(Dataset entries)
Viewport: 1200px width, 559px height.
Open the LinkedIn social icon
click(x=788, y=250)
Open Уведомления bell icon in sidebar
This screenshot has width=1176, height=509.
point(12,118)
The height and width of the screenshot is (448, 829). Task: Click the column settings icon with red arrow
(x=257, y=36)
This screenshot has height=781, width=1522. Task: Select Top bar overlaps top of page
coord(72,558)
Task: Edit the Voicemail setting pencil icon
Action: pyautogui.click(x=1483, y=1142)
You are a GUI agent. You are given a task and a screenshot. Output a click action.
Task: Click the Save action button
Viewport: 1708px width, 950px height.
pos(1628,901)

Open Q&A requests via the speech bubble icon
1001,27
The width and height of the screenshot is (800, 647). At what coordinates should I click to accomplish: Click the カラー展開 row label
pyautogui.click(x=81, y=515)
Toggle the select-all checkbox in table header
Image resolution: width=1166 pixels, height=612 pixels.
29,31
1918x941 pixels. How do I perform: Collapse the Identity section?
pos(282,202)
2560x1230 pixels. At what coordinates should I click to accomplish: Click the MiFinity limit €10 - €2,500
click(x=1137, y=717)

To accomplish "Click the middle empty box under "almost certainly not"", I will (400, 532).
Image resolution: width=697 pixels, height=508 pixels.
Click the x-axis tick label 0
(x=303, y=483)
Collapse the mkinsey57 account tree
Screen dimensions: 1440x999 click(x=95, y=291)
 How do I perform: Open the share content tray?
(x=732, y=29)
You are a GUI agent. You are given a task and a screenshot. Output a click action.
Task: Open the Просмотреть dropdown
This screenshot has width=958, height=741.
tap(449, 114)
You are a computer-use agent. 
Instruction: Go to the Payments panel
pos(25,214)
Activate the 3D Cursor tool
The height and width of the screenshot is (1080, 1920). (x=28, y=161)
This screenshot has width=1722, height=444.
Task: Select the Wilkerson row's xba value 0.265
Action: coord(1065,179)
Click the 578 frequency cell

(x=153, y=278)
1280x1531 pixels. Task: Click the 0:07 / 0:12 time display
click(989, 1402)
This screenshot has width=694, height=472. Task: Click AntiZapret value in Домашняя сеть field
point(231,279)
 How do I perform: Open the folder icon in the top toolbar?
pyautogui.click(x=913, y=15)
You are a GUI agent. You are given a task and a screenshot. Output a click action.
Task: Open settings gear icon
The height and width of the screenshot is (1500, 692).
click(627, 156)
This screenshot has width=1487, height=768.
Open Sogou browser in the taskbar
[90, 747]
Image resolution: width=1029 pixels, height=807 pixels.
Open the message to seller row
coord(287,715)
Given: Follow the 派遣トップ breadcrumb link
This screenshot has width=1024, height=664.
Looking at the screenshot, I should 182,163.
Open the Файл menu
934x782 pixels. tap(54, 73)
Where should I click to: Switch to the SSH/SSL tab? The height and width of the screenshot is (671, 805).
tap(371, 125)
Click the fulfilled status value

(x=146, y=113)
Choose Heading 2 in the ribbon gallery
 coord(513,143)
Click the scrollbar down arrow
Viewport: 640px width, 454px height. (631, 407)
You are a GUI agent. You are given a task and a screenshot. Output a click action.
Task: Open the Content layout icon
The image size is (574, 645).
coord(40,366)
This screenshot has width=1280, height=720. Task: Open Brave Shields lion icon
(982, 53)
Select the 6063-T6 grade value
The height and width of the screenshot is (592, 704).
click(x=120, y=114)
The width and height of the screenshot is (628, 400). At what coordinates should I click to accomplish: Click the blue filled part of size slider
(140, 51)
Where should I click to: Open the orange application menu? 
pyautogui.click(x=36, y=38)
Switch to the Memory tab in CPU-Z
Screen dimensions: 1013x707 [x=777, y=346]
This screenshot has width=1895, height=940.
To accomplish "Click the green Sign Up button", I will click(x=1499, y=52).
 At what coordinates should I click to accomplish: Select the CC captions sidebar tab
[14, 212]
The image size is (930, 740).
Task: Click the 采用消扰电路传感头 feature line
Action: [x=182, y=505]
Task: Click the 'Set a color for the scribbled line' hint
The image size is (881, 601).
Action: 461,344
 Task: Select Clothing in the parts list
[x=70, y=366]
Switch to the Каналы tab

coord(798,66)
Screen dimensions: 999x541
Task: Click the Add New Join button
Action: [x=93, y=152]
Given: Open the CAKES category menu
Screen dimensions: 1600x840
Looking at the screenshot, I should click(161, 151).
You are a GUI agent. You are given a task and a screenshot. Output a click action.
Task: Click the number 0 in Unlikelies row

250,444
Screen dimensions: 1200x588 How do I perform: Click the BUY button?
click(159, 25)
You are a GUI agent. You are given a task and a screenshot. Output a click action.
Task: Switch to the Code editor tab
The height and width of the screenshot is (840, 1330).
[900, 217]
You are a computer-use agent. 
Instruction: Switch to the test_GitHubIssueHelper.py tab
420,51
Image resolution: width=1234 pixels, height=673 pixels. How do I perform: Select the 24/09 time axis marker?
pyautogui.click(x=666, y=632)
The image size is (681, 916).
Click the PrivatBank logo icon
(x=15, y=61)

→ **WORK REQUEST**: Please return the full set of records exactly as given above.

→ **ANSWER TO THIS PROBLEM**:
Viewport: 1200px width, 559px height.
Open the LinkedIn social icon
click(x=788, y=250)
Open Уведомления bell icon in sidebar
This screenshot has width=1176, height=509.
point(12,118)
The height and width of the screenshot is (448, 829). Task: Click the column settings icon with red arrow
(x=257, y=36)
This screenshot has height=781, width=1522. Task: Select Top bar overlaps top of page
coord(72,558)
Task: Edit the Voicemail setting pencil icon
Action: pyautogui.click(x=1483, y=1142)
You are a GUI agent. You are given a task and a screenshot. Output a click action.
Task: Click the Save action button
Viewport: 1708px width, 950px height.
pos(1628,901)

Open Q&A requests via the speech bubble icon
1001,27
The width and height of the screenshot is (800, 647). At what coordinates should I click to accomplish: Click the カラー展開 row label
pyautogui.click(x=81, y=515)
Toggle the select-all checkbox in table header
Image resolution: width=1166 pixels, height=612 pixels.
29,31
1918x941 pixels. How do I perform: Collapse the Identity section?
pos(282,202)
2560x1230 pixels. At what coordinates should I click to accomplish: Click the MiFinity limit €10 - €2,500
click(x=1137, y=717)

To accomplish "Click the middle empty box under "almost certainly not"", I will (400, 532).
Image resolution: width=697 pixels, height=508 pixels.
Click the x-axis tick label 0
(x=303, y=483)
Collapse the mkinsey57 account tree
Screen dimensions: 1440x999 click(x=95, y=291)
 How do I perform: Open the share content tray?
(x=732, y=29)
You are a GUI agent. You are given a task and a screenshot. Output a click action.
Task: Open the Просмотреть dropdown
This screenshot has width=958, height=741.
tap(449, 114)
You are a computer-use agent. 
Instruction: Go to the Payments panel
pos(25,214)
Activate the 3D Cursor tool
The height and width of the screenshot is (1080, 1920). (x=28, y=161)
This screenshot has width=1722, height=444.
Task: Select the Wilkerson row's xba value 0.265
Action: coord(1065,179)
Click the 578 frequency cell

(x=153, y=278)
1280x1531 pixels. Task: Click the 0:07 / 0:12 time display
click(989, 1402)
This screenshot has width=694, height=472. Task: Click AntiZapret value in Домашняя сеть field
point(231,279)
 How do I perform: Open the folder icon in the top toolbar?
pyautogui.click(x=913, y=15)
You are a GUI agent. You are given a task and a screenshot. Output a click action.
Task: Open settings gear icon
The height and width of the screenshot is (1500, 692).
click(627, 156)
This screenshot has width=1487, height=768.
Open Sogou browser in the taskbar
[90, 747]
Image resolution: width=1029 pixels, height=807 pixels.
Open the message to seller row
coord(287,715)
Given: Follow the 派遣トップ breadcrumb link
This screenshot has width=1024, height=664.
Looking at the screenshot, I should 182,163.
Open the Файл menu
934x782 pixels. tap(54, 73)
Where should I click to: Switch to the SSH/SSL tab? The height and width of the screenshot is (671, 805).
tap(371, 125)
Click the fulfilled status value

(x=146, y=113)
Choose Heading 2 in the ribbon gallery
 coord(513,143)
Click the scrollbar down arrow
Viewport: 640px width, 454px height. (631, 407)
You are a GUI agent. You are given a task and a screenshot. Output a click action.
Task: Open the Content layout icon
The image size is (574, 645).
coord(40,366)
This screenshot has width=1280, height=720. Task: Open Brave Shields lion icon
(982, 53)
Select the 6063-T6 grade value
The height and width of the screenshot is (592, 704).
click(x=120, y=114)
The width and height of the screenshot is (628, 400). At what coordinates should I click to accomplish: Click the blue filled part of size slider
(140, 51)
Where should I click to: Open the orange application menu? 
pyautogui.click(x=36, y=38)
Switch to the Memory tab in CPU-Z
Screen dimensions: 1013x707 [x=777, y=346]
This screenshot has width=1895, height=940.
To accomplish "Click the green Sign Up button", I will click(x=1499, y=52).
 At what coordinates should I click to accomplish: Select the CC captions sidebar tab
[14, 212]
The image size is (930, 740).
Task: Click the 采用消扰电路传感头 feature line
Action: [x=182, y=505]
Task: Click the 'Set a color for the scribbled line' hint
The image size is (881, 601).
Action: 461,344
 Task: Select Clothing in the parts list
[x=70, y=366]
Switch to the Каналы tab

coord(798,66)
Screen dimensions: 999x541
Task: Click the Add New Join button
Action: [x=93, y=152]
Given: Open the CAKES category menu
Screen dimensions: 1600x840
Looking at the screenshot, I should click(161, 151).
You are a GUI agent. You are given a task and a screenshot. Output a click action.
Task: Click the number 0 in Unlikelies row

250,444
Screen dimensions: 1200x588 How do I perform: Click the BUY button?
click(159, 25)
You are a GUI agent. You are given a task and a screenshot. Output a click action.
Task: Switch to the Code editor tab
The height and width of the screenshot is (840, 1330).
[900, 217]
You are a computer-use agent. 
Instruction: Switch to the test_GitHubIssueHelper.py tab
420,51
Image resolution: width=1234 pixels, height=673 pixels. How do I perform: Select the 24/09 time axis marker?
pyautogui.click(x=666, y=632)
The image size is (681, 916).
Click the PrivatBank logo icon
(x=15, y=61)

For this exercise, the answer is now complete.